En la Venta del Alto del León, en el mismo sitio en que hoy tomamos el desayuno, veréis más tarde como una bomba de aviación vuela el tejado del hotel y se sienta donde nosotros, exigiendo un desayuno de vísceras palpitantes y cunas desvencijadas.

El mesonero suele cobrar hasta el aire. Mañana, ese aire que hoy viene del fondo de los pinares, como un refresco de perfumes, traerá vaho de pólvora y un fuerte hedor a carne y huesos quemados. Porque allí abajo andará la muerte como una loba, removiendo los esqueletos.

Pasamos por San Rafael. Digo al chófer que compre una cuerda:
-¿Es para ahorcar a Lerroux?
-No señor, no. Es para asegurar las maletas.
Don Alejandro, el viejo caimán de la República, tiene allí su casa de campo. Supongo que ahora esté aquí, aunque, unos días después, aparece en Portugal adhiriéndose donosamente, por medio de una carta, a las huestes negras de Franco.
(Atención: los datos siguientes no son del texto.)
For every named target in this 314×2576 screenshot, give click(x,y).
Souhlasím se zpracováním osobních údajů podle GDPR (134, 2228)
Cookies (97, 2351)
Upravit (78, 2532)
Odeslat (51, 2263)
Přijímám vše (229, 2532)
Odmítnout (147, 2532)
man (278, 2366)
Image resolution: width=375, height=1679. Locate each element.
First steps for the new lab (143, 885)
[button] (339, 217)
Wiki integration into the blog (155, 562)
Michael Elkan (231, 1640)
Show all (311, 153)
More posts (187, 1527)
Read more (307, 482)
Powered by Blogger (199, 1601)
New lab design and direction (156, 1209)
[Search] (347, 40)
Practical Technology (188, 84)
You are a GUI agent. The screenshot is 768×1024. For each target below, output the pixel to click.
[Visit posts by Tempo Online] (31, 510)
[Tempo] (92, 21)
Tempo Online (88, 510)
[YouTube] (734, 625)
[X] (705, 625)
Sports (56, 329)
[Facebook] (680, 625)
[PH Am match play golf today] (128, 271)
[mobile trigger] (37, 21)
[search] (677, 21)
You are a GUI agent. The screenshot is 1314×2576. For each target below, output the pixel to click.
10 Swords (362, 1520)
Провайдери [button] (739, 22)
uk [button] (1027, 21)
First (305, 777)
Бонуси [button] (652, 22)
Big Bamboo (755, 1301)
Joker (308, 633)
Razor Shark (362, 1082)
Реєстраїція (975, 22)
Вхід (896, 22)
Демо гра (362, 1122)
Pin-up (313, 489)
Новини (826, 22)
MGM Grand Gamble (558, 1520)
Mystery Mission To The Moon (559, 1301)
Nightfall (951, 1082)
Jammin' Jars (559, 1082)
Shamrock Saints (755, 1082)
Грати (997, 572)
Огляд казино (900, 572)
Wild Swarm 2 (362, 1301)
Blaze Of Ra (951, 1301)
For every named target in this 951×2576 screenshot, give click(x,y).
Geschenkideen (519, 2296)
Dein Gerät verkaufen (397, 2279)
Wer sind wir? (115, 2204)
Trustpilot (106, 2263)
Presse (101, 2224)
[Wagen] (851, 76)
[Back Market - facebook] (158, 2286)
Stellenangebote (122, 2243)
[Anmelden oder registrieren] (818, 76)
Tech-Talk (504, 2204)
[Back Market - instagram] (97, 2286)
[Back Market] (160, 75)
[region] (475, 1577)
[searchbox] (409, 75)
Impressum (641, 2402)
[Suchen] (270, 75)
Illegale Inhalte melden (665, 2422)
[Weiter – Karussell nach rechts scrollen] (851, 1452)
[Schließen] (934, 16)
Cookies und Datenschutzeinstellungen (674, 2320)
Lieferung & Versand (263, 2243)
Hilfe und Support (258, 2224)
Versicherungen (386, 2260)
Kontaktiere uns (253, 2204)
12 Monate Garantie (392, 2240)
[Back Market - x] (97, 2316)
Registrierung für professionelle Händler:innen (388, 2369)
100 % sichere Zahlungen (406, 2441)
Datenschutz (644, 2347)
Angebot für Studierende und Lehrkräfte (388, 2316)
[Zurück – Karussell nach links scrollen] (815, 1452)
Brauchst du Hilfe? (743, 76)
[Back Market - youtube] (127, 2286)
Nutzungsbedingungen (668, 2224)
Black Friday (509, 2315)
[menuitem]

Lerroux, el hombre más capacitado de las fuerzas republicanas, es uno de los mayores responsables de la catástrofe española. En vez de abarcar la responsabilidad nacional, se sintió herido en su amor propio y se pasó al enemigo, como cualquier bergante de los que hacen pinitos políticos con el afán de ser gobernadores de esta o aquella provincia. El viejo león republicano degeneró de tal forma, que últimamente daba la impresión de un viscoso caimán de laguna sucio de barro y de ignominia, tendido al pie de la charca, tomando el sol junto a las aguas muertas, entre podredumbre y miasmas, juncales desmochados y pajarracos carniceros. (…) Su cabeza pelada de buitre anciano debe de erguirse, solemne y feliz, en su retiro de Lisboa, frente a la sangre nacional y a la carnaza que llevarán de la península, hasta su desembocadura, las roncas aguas del Tajo.

Ahora, en las afueras de San Rafael, se recorta la silueta de otro guardia civil sobre el arma, bien apretado el barbuquejo. El compañero no estará lejos. Porque, en esto, son como las perdices; van en parejas.
Y hasta Valladolid ya no encontramos más signos de autoridad. Ni siquiera guardias civiles.

El campo se ve tan solo, que parece guardar la respiración, como si ya presintiera el drama. A veces, la tierra comprende mejor que los hombres.
(…) En Villacastín hay también soledad.
(…) Las calles de Valladolid están más solas que nunca. Subimos al Ayuntamiento y saludamos al alcalde, un buen amigo nuestro y un buen amigo de Valladolid. Hombre que se desvivió por remozar la vieja ciudad que sirvió de tajo para la cabeza del Condestable Luna, no creo que la cabeza del alcalde haya corrido mejor suerte que la del consejero del rey don Juan de Castilla. Dicen que lo han salvado, para creerlo, yo he de verlo. Porque en Valladolid se ha hecho un cementerio especial para las gentes socialistas y republicanas.

El Ayuntamiento de Valladolid está solo, como sus calles. ¡Sólo queda el alcalde allá en el fondo de su despacho! ¡Sólo y correcto en sus labores, disimulando su tristeza! Algún empleado cuenta unos billetes y los vuelve a contar, como si su pensamiento estuviera a muchas leguas de allí.

Abandonamos Valladolid.
Comeremos en Palencia. En menos de una hora dejamos atrás los kilómetros que separan ambas ciudades, bajo un sol fuerte y alto, viejo reloj de Dios sobre la gracia de los trigales. Anchos trigales de Castilla, este año más salpicados de amapolas que nunca. Tan rojas, que en algunos lugares parecen anchos cuajarones de sangre que parten desde el Pisuerga a unirse con el Carrión, ríos que ahora saben de la agonía de muchos hombres.

Mediodía. Palencia. Aquí ya hay un agente de policía que examina nuestros papeles.

El Cristo de Victorio Macho, el Cristo Mayor de Castilla, levanta al cielo su cabeza y abre a la inmensidad sus brazos, como si presintiera el drama de España.